Of course, I could look at the other side of the fence and think, what if my daughter gets exposed to HPV?  Develops pre-cancerous lesions?

How to balance the two?

There are two factors that make me lean towards avoiding this vaccine for now.

First is the fact that this vaccine is still relatively new.  Thus, it’s long term effects are still in question.  People now do not recall the Polio Vaccine snafu that happened in the 1950s, when it became apparent that Salk’s polio vaccine actually CAUSED more cases of polio.

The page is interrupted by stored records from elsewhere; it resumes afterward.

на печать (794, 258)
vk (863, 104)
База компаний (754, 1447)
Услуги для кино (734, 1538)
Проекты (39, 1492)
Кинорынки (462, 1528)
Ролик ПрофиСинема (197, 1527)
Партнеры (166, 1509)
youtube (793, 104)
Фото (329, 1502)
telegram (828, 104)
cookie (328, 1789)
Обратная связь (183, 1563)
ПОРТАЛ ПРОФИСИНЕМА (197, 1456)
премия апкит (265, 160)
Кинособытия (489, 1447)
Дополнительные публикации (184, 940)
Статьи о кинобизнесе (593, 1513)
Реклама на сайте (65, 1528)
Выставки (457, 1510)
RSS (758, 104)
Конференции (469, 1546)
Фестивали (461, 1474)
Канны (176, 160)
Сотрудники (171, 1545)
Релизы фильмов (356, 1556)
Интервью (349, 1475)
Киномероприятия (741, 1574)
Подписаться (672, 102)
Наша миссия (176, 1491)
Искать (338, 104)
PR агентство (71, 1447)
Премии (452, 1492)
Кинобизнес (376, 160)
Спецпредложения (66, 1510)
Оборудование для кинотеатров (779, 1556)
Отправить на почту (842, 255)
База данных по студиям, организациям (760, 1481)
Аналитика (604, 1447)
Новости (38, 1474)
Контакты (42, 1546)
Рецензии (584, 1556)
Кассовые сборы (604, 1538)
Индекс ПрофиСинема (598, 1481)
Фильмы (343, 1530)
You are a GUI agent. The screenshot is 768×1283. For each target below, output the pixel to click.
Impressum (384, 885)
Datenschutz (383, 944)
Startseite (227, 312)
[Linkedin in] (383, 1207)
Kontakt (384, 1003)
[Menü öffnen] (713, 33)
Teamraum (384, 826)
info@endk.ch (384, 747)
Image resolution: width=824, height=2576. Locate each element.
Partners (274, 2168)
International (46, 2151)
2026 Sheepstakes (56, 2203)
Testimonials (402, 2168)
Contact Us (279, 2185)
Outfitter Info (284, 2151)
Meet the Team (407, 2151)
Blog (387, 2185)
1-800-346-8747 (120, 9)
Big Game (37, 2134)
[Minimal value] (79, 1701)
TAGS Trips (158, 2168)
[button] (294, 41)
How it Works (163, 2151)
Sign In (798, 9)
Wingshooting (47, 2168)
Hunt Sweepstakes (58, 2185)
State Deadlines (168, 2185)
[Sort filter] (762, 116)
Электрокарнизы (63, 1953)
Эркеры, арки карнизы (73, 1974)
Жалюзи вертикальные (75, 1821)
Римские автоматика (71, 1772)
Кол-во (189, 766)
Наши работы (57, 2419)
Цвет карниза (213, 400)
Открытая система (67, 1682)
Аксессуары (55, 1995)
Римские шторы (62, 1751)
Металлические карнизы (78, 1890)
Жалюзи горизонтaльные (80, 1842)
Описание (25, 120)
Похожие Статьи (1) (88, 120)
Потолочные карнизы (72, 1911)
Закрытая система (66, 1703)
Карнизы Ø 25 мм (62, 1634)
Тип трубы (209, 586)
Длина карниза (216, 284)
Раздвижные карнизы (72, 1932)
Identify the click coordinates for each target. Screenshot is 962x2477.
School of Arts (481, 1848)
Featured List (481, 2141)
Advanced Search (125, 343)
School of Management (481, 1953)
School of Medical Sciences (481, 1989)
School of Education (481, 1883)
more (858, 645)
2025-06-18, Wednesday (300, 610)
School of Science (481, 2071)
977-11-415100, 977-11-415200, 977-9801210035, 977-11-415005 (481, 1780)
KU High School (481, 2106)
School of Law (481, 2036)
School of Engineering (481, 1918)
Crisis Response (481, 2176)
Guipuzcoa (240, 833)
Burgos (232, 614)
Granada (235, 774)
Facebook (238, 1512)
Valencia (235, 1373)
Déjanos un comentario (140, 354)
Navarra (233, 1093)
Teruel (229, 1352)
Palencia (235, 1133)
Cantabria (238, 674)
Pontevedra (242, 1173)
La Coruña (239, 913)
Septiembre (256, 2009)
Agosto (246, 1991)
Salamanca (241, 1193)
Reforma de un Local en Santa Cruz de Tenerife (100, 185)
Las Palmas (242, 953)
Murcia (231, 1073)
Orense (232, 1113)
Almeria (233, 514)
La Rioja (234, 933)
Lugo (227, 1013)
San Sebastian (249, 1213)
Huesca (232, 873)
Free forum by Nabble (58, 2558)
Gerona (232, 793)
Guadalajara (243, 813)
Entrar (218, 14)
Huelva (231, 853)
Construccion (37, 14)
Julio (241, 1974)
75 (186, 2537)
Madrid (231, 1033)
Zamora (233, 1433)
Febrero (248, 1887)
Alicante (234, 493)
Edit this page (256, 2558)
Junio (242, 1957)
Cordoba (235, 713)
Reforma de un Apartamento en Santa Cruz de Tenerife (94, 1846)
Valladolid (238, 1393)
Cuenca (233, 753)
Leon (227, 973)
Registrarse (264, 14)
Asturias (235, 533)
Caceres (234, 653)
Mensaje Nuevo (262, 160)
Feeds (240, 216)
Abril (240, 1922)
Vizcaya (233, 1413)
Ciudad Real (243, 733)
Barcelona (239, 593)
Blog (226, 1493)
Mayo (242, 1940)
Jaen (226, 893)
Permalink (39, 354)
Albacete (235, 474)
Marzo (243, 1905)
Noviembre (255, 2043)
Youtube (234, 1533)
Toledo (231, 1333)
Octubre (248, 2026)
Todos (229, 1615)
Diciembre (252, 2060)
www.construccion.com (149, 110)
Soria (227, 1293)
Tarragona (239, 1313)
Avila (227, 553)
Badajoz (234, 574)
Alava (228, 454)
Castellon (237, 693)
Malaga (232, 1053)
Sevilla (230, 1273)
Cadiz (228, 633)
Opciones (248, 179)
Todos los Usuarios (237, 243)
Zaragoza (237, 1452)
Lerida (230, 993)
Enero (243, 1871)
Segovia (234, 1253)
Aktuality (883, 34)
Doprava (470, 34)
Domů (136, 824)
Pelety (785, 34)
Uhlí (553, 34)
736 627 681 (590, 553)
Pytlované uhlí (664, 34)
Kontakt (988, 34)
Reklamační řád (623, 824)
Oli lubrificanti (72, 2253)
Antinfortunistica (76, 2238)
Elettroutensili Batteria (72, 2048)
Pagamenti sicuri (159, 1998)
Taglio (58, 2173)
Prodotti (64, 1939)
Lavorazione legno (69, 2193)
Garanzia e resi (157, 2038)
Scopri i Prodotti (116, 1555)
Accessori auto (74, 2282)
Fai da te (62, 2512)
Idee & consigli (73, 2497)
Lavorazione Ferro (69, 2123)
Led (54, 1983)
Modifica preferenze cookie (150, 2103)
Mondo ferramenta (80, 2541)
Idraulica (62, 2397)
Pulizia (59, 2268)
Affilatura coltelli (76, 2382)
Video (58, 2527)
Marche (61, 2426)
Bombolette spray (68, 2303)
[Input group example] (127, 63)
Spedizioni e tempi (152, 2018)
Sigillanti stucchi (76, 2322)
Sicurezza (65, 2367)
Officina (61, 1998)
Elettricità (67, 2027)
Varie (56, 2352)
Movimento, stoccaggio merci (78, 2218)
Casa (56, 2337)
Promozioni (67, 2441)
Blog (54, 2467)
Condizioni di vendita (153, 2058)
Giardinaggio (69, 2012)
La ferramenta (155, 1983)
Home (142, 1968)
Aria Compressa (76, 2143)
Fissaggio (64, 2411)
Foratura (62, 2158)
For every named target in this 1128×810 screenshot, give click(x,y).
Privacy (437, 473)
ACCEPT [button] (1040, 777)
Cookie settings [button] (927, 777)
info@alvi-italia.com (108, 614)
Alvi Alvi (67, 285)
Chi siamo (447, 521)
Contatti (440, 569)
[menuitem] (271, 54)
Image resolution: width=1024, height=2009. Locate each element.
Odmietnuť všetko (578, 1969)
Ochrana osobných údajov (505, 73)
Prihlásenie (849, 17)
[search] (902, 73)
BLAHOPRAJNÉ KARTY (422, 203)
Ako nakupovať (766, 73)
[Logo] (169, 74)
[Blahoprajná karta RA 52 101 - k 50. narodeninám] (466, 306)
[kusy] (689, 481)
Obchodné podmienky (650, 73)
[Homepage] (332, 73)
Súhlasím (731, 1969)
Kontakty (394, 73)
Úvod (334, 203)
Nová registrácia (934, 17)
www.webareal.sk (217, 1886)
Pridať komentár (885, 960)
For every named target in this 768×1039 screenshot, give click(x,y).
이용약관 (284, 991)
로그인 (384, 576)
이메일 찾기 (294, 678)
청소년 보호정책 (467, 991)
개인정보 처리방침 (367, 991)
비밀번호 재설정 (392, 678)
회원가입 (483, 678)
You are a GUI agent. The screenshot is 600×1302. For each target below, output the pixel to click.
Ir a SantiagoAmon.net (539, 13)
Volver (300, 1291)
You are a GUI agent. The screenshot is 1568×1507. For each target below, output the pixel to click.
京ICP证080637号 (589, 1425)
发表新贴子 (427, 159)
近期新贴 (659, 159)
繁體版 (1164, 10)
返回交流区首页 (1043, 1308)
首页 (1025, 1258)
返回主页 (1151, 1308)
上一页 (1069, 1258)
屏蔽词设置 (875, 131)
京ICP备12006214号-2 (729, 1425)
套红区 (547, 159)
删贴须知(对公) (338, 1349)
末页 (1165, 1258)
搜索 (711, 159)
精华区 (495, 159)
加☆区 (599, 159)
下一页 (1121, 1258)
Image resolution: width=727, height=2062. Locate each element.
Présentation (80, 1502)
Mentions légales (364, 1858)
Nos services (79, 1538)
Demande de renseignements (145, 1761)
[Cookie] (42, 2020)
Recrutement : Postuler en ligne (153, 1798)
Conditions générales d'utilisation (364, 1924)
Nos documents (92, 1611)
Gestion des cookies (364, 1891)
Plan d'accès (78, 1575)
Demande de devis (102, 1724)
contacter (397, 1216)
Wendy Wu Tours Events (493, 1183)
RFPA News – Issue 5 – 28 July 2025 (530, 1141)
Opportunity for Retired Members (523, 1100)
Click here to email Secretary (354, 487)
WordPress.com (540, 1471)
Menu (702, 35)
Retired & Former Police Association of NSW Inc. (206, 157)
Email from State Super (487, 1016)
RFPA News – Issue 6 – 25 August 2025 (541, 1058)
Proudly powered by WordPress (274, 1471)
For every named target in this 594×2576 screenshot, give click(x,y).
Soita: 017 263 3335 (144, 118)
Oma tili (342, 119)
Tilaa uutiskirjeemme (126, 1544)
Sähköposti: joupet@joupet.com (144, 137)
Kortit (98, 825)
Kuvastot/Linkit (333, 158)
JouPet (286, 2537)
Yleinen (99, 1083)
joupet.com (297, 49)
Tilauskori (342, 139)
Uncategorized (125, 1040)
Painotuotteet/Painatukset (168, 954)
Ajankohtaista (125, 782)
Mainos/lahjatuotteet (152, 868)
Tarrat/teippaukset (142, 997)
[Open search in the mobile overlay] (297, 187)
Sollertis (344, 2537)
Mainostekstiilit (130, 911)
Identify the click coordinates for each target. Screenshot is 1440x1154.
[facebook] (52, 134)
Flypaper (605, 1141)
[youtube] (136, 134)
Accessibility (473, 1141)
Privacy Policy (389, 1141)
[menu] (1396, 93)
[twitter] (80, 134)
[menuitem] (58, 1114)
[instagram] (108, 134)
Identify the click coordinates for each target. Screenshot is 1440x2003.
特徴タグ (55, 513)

Second is the fact that the incidence of cervical cancer is actually lowering.  Instead, we have a rise in detection of carcinoma-in-situ (only seen cellularly).  Why? Pap smears, that’s why!  With regular screening, we can find pre-cancerous lesions, treat early, and prevent cancer.  With diseases like Hepatitis B, we don’t have that luxury.

Methinks I will wait ten years before pronouncing HPV vaccines as safe and reliable.

In the meantime, let’s also look at the applicable Chinese Medicine principles here.  Behaviors influence disease.  In the case of HPV, one is most at risk by having promiscuous sex with several partners.  (Well that was redundant… promiscuous sex with several partners…)  Logic dictates that proper behavior not only protects against HPV but other sexually transmitted infections as well.

Final seemingly-unrelated-thought: I also find it amusing that if a person with an underlying medical problem dies and is found to have been infected with H1N1, authorities are quick to assume that H1N1 caused the death by complicating the underlying problem.  Yet, when a person with an underlying medical problem is jabbed with a vaccine and dies, the same authorities are quick to rule out the vaccine as a cause of death because of the presence of the underlying problem.  As my good friend Garrick would say, “Huh?”